Have to change pct space back to pct

Imagecraft compiler user

Total votes: 0

Main question is how accurate is it!

Total votes: 0

The graphs in the ds are sort of averages, so I'd say the reading would have to be calibrated once to be within a few deg. I think.

Imagecraft compiler user

Total votes: 0

From the "Figure 29-172.ATmega328P: Watchdog Oscillator Frequency vs.

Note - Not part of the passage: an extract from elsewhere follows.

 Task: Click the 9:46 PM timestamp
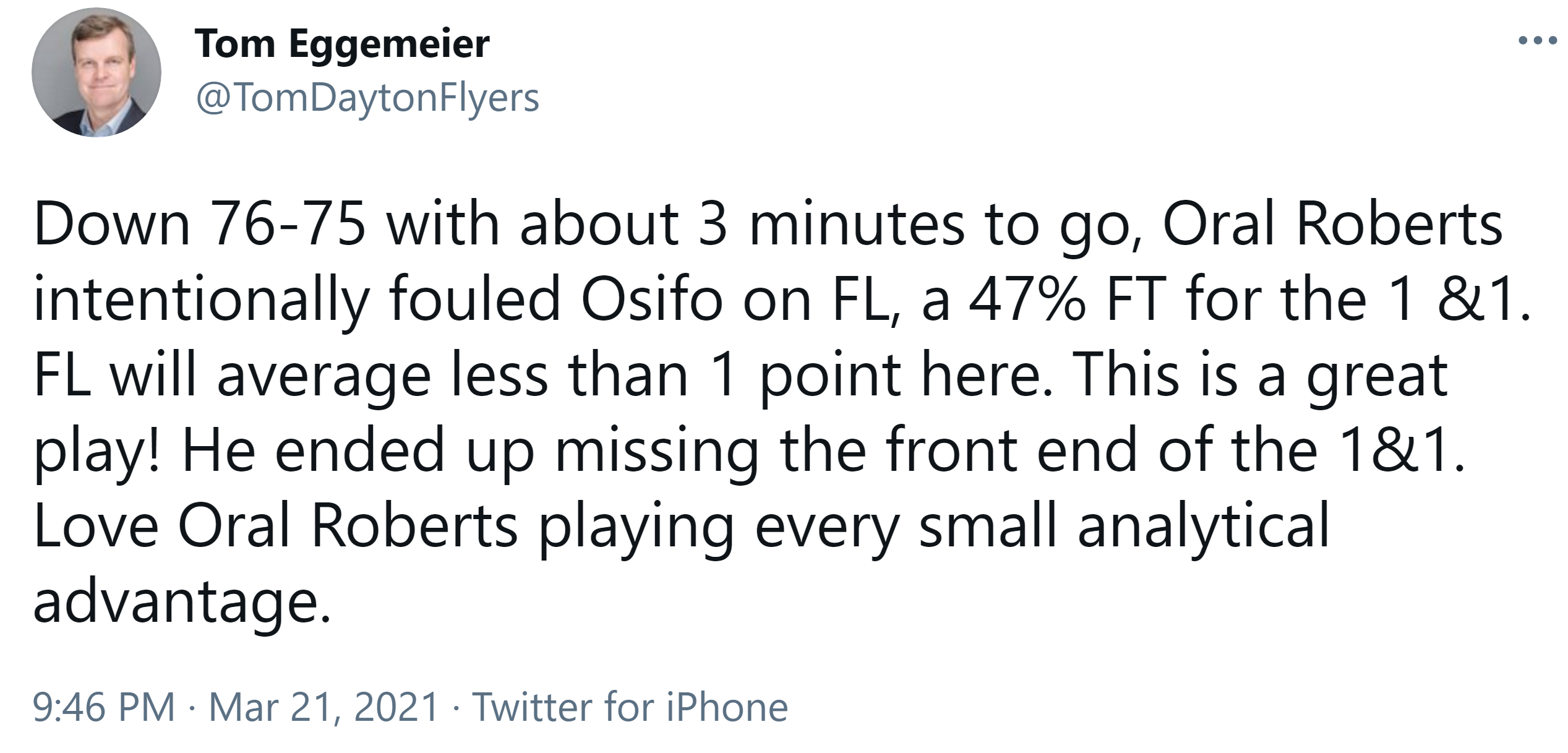pos(104,707)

Temperature", the typical frequency varies by 5.5kHz in 60C i.e. 90Hz/C or 0.45kHz per 5C @ 115kHz
So I wrote an Arduino sketch:

```#include

volatile uint16_t wdt_cycles;

void setup(void)
{
TCCR1A = 0;
TCCR1B = (3<<CS10);      // 16MHz div64 = 250kHz (4us)
cli();
wdt_reset();
WDTCSR = (1<<WDCE);    //timed sequence only needed for WDE
WDTCSR = (1<<WDIE) | (0<<WDP0);  // just use interrupt
sei();
Serial.begin(9600);
Serial.println("Hello WDT set for 16ms interrupt");
}

void loop(void)
{
uint16_t cycles = wdt_cycles;
Serial.print("WDT_cycles = ");
Serial.print(cycles);
Serial.print(" WDT period(ms) = ");
Serial.print(0.004 * cycles);
Serial.print(" WDT freq(kHz) = ");
Serial.print(250.0 * 2048.0 / cycles);
Serial.println();
delay(1000);
}

#define SAMPLES 8
ISR(WDT_vect)
{
static uint16_t prev, n, count_buf[SAMPLES];
uint16_t current = TCNT1;   // IRQ latency affects value
count_buf[n] = current - prev;
prev = current;
if (++n >= SAMPLES) n = 0;
current = 0;
for (uint8_t i = 0; i < SAMPLES; i++) current += count_buf[i];
wdt_cycles = current / SAMPLES;
}
```

In practice, I put my finger on the TQFP and the freq goes from 116.02kHz to 115.73kHz which is 270Hz or 3C!

Seeduino 328:

```WDT_cycles = 4196 WDT period(ms) = 16.78 WDT freq(kHz) = 122.02
```

Seeduino 328:

```WDT_cycles = 4411 WDT period(ms) = 17.64 WDT freq(kHz) = 116.07
```

UNO clone:

```WDT_cycles = 4054 WDT period(ms) = 16.22 WDT freq(kHz) = 126.30
```

So I would not recommend the method !

David.

Total votes: 0

But the whole idea is to measure how much the temperature dependent freq pulls, in order to use it as a temp sensor? Sounds like its working if the freq changes when you put your finger on it. Note that I actually use a y=mx+b from the chart in the datasheet to back calc the temp from the freq.